:: Extract ::
June 23, 2002 - Peace Corps Online: For the Peace Corps Fallen

Peace Corps Online: Peace Corps News: Headlines: Peace Corps Headlines - 2002: 06 June 2002 Peace Corps Headlines: June 23, 2002 - Peace Corps Online: For the Peace Corps Fallen
By Admin1 (admin) on Thursday, July 04, 2002 - 11:24 am: Edit Post

For the Peace Corps Fallen

Read and comment on this article written by Swaziland RPCV Jack G. Conrad on the Memorial Service for the 254 Peace Corps Volunteers who have died in service held at Arlington Cemetery on June 23 at:

For the Peace Corps Fallen*

* This link was active on the date it was posted. PCOL is not responsible for broken links which may have changed.

For the Peace Corps Fallen

This past Sunday was sunny and steamy hot in Washington, D.C. In the morning, hundreds of Returned Peace Corps Volunteers assembled beside the Lincoln Memorial. There they distributed among themselves flags from each of the countries in which the Peace Corps has served - 135 in all. They then marched, led by the flag bearers, in reverent tribute across the Potomac River to Arlington National Cemetery. At the cemetery they mounted the large hill before them, veering to the right in order to pay their respects to the agency's founder, at the grave of President John F. Kennedy. Then they continued on to the top of the hill and the amphitheater beside the Tomb of the Unknown Soldier. That's where the remembrance ceremony began.
:::
:: Dataset records ::
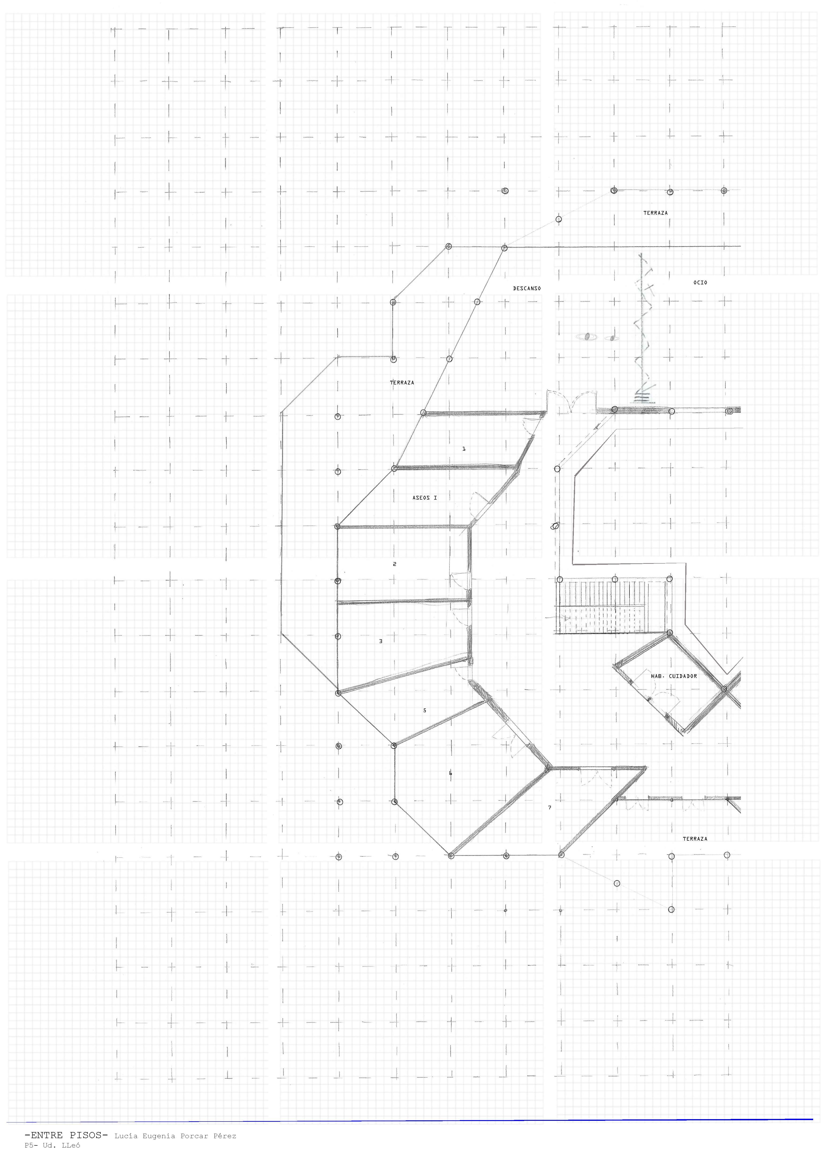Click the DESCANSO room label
[526, 288]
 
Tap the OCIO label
[700, 282]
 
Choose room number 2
[395, 564]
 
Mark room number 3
[381, 641]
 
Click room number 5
[425, 710]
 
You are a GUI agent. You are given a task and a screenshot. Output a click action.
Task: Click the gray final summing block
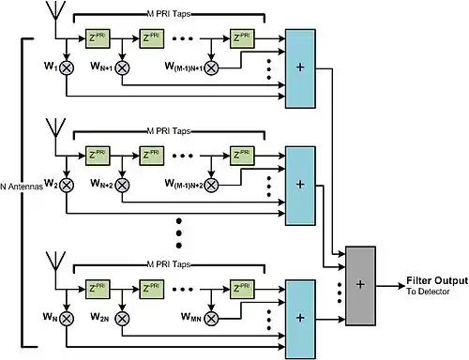pyautogui.click(x=360, y=286)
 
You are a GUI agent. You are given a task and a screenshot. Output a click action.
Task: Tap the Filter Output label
pyautogui.click(x=437, y=280)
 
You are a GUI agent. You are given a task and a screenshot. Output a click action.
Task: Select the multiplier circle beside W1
pyautogui.click(x=67, y=68)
:::
**Actions to take**
A) Translate this sentence from the memorial article into Spanish: "This past Sunday was sunny and steamy hot in Washington, D.C."
B) Transcribe the memorial article between "This past Sunday" and "remembrance ceremony began.", inclusive.
Nothing in the records is needed here.

**Expected results**
A) El domingo pasado hizo un día soleado y de un calor sofocante en Washington, D.C.

B)
This past Sunday was sunny and steamy hot in Washington, D.C. In the morning, hundreds of Returned Peace Corps Volunteers assembled beside the Lincoln Memorial. There they distributed among themselves flags from each of the countries in which the Peace Corps has served - 135 in all. They then marched, led by the flag bearers, in reverent tribute across the Potomac River to Arlington National Cemetery. At the cemetery they mounted the large hill before them, veering to the right in order to pay their respects to the agency's founder, at the grave of President John F. Kennedy. Then they continued on to the top of the hill and the amphitheater beside the Tomb of the Unknown Soldier. That's where the remembrance ceremony began.